■ TASK OBJECTIVE ■
Your task is to write out the lines from the line containing "Zakázat vše (512, 2468)" through the last line of the material, exactly.

···

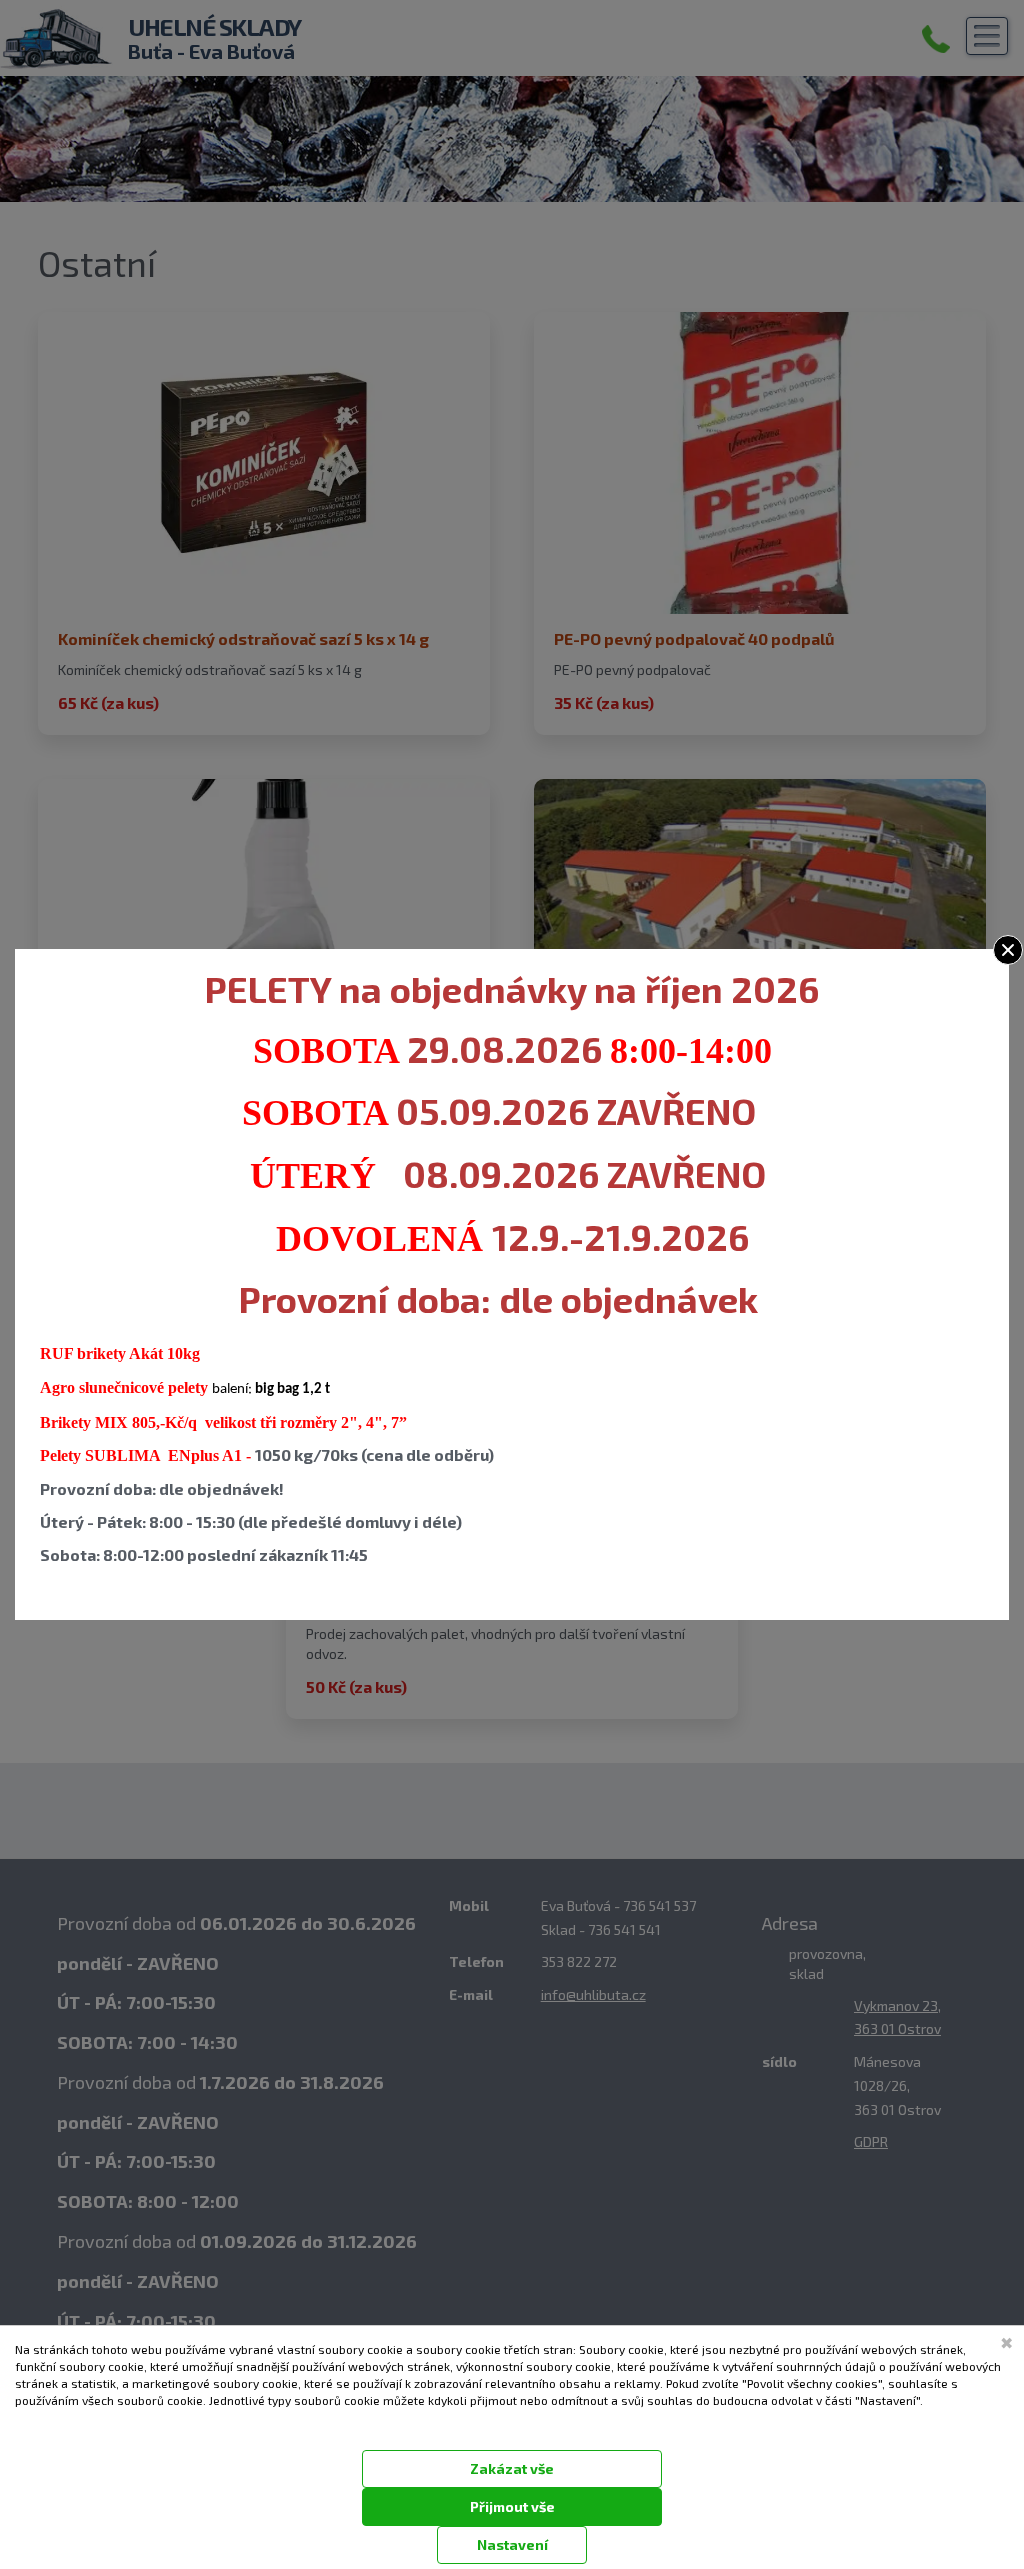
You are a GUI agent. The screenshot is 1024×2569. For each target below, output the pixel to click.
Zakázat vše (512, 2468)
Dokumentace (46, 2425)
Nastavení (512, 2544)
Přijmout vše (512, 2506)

···

■ RESPONSE FOR THIS EXERCISE ■
Zakázat vše (512, 2468)
Dokumentace (46, 2425)
Nastavení (512, 2544)
Přijmout vše (512, 2506)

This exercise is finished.